Pawel Zagozdzon, Piotr Dorożyński, Przemysław Waszak, Adam Harasimowicz, Tomasz Dziubich
https://www.sciencedirect.com/science/article/pii/S0213616322000532
The potential role of antipsychotics in increasing cardiovascular risk of mortality is still debated. The aim of this study was to assess the death risk associated with sequences of first-generation antipsychotic (FGA) and second-generation antipsychotic (SGA) prescriptions, including clozapine and lithium, and drugs for cardiometabolic diseases.

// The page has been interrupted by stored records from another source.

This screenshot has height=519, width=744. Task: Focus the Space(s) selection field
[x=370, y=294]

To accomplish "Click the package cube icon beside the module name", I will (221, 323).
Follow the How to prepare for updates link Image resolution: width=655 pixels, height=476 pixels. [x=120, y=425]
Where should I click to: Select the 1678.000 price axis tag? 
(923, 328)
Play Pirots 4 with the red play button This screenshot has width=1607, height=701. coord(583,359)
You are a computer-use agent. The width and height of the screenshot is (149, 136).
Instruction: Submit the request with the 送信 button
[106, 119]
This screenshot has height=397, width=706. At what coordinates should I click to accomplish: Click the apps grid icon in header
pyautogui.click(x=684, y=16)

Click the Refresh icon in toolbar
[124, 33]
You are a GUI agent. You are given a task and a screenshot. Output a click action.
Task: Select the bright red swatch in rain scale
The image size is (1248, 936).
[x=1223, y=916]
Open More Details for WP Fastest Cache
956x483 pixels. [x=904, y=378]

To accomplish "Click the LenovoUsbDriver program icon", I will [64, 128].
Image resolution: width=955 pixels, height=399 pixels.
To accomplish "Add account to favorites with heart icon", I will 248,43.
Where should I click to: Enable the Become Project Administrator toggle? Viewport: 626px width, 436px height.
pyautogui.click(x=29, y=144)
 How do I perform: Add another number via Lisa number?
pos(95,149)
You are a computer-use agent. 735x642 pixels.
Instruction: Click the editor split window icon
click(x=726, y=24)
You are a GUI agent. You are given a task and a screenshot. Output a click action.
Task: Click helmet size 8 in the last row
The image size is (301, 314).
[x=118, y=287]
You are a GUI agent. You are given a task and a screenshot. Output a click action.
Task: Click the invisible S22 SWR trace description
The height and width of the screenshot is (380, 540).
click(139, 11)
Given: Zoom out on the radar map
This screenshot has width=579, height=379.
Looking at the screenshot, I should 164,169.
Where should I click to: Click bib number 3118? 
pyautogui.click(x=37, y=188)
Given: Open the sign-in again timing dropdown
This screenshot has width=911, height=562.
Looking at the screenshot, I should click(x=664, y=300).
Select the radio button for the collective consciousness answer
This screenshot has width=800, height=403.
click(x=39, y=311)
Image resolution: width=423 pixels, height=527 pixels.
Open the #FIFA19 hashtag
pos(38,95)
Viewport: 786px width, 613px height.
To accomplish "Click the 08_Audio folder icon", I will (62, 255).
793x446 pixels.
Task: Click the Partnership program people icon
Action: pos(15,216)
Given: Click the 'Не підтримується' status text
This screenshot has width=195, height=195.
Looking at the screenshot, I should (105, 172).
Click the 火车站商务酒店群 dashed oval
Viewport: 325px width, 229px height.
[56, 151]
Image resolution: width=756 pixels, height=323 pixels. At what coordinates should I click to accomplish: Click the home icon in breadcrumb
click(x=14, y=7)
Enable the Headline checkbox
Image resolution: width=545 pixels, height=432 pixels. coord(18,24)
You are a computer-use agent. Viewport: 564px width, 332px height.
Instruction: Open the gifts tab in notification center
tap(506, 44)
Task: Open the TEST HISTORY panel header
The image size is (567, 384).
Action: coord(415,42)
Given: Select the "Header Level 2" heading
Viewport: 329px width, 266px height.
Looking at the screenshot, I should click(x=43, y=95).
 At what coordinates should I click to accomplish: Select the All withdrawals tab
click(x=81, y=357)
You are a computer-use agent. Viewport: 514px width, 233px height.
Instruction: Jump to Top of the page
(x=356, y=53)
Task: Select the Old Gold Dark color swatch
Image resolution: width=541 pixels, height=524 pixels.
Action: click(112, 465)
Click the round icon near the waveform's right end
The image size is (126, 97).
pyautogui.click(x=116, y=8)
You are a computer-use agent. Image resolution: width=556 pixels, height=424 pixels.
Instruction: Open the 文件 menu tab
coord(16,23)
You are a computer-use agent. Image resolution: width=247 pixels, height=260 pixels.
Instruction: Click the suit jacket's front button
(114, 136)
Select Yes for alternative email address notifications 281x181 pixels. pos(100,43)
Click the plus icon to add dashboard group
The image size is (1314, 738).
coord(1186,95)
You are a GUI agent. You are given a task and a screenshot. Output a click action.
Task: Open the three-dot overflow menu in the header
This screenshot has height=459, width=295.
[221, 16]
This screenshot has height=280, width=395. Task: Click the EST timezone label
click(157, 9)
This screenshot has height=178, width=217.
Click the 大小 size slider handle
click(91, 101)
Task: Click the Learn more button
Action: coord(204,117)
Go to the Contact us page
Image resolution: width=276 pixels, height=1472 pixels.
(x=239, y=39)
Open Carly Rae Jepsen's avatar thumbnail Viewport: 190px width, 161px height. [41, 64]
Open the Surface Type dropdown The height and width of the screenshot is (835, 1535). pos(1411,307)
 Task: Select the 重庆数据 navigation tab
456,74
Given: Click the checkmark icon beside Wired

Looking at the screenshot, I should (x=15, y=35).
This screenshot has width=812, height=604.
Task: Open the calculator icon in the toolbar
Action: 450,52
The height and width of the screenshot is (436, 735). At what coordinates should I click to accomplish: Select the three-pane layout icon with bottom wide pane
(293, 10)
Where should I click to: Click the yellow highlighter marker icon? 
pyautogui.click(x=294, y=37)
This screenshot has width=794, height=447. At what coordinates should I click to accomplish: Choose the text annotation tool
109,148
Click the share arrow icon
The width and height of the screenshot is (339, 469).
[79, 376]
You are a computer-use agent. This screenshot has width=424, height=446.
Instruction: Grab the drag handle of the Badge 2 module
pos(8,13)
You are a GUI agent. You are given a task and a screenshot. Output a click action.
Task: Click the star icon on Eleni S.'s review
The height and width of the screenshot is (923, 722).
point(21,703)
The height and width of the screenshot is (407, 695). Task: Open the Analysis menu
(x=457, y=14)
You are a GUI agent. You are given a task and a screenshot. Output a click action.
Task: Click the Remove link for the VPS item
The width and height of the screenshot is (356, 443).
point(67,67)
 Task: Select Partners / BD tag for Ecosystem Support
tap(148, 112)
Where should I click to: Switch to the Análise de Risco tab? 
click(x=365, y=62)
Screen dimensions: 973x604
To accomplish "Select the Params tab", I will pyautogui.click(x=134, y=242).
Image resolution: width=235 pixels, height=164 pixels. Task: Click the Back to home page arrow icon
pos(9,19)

We conducted a retrospective longitudinal analysis involving 84,881 patients who received antipsychotics between 2008 and 2012. Data on deaths were collected from the National Death Registry. The sequence creation was performed according to an algorithm that iterates prescriptions in chronological order and appends them to the end of the patient's prescription sequence. Fuzzy set qualitative comparative analysis (FsQCA) was also used to produce causal combinations of conditions that best lead to survival.
There were 1,095,518 antipsychotic prescriptions and 16,010 deaths among antipsychotic users. Among the reimbursement data, 85,272 drug sequences were identified. The most prevalent sequence consisted of FGA (69.1%). Subsequent groups consisted of FGA, followed by SGA (13.1%) and SGA-only (12.3%) sequences. The highest occurrence of death and cardiometabolic drug use after introducing antipsychotic treatment was observed for clozapine. The FsQCA analysis revealed the highest coverage for combinations of young age with FGA (40.6%) or with no cardiometabolic risk factors drug therapy (39.5%).
The sequence analysis suggests that clozapine is associated with an increased death risk compared to FGA and SGA.